Ex vivo assay for organ-specific cancer cell invasion
摘要
Metastasis is the leading cause of cancer-related mortality, yet experimental models often fail to recapitulate the tissue-specific microenvironments shaping metastatic dissemination. While in vivo systems provide physiological relevance, they remain challenging for mechanistic studies. Conversely, conventional in vitro assays lack the organ-specific extracellular matrix (ECM) that regulates invasive behavior. Accessible models that balance biological relevance with experimental feasibility are thus needed.
ResultsWe developed an ex vivo invasion platform based on mild detergent decellularization of mouse organs followed by vibratome slicing. This approach generates optically transparent lung, liver, and intestine ECM scaffolds that preserve native matrix architecture, mechanical properties, and retain biochemical hallmarks of their tissues of origin. Organ-derived matrices were integrated into standard microfluidic channels and analyzed using conventional fluorescence microscopy to enable quantitative assessment of cancer cell invasion. Benchmarking with breast cancer cell lines of defined invasive capacity, we could demonstrate the robustness and biological relevance of the system. Non-invasive MCF7 cells failed to infiltrate any scaffold.

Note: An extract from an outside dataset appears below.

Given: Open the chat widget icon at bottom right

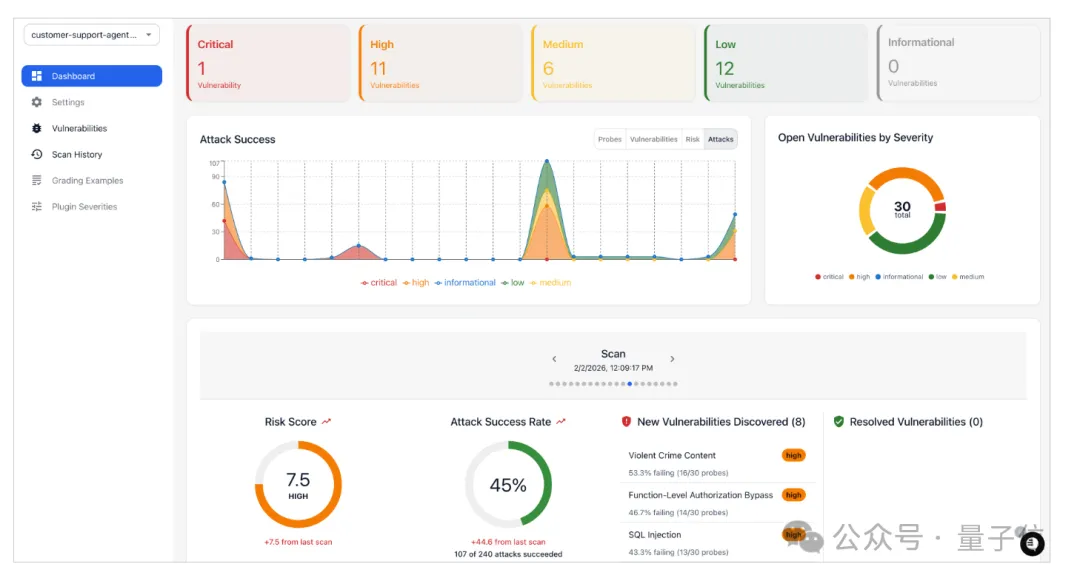Looking at the screenshot, I should 1032,543.
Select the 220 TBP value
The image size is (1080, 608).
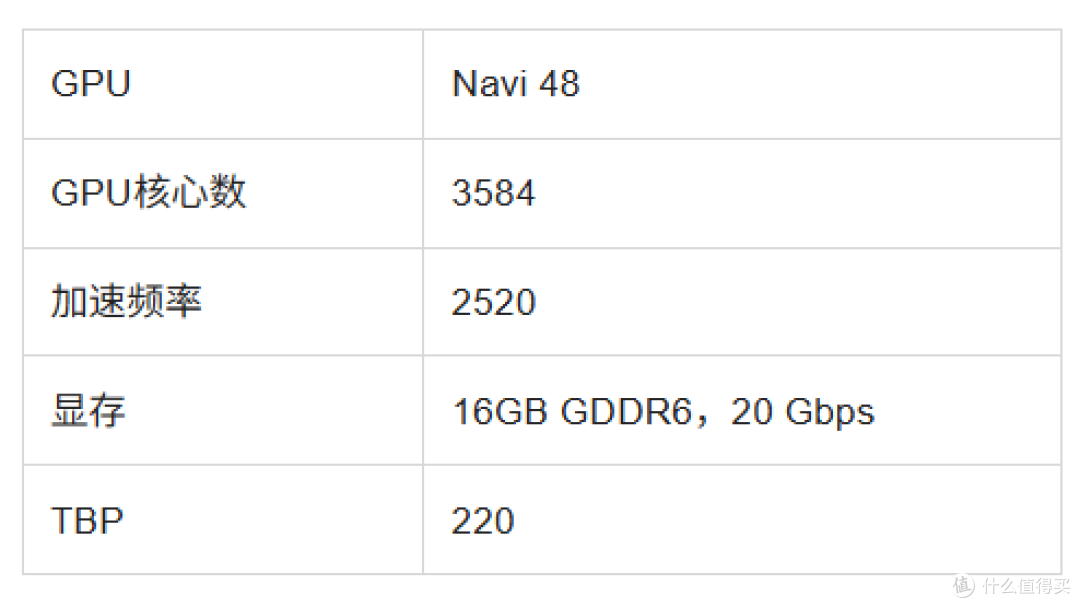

In turn, highly invasive MDA-MB-231 cells successfully invaded permissive soils (lung/liver) but were unable to colonize the non-permissive soil (intestine). Our platform enabled quantitative assessment of invasion rates, and revealed organ-specific transcriptional programs associated with invasive adaptation by RNA-seq.
ConclusionsThe ex vivo organ-derived ECM framework presented here provides a scalable, cost-effective, and experimentally accessible system to study ECM-driven determinants of metastatic invasion. Preserving tissue-specific matrix cues while reducing reliance on animal models, it enables interrogation of ECM-driven metastasis mechanisms and therapeutic evaluation.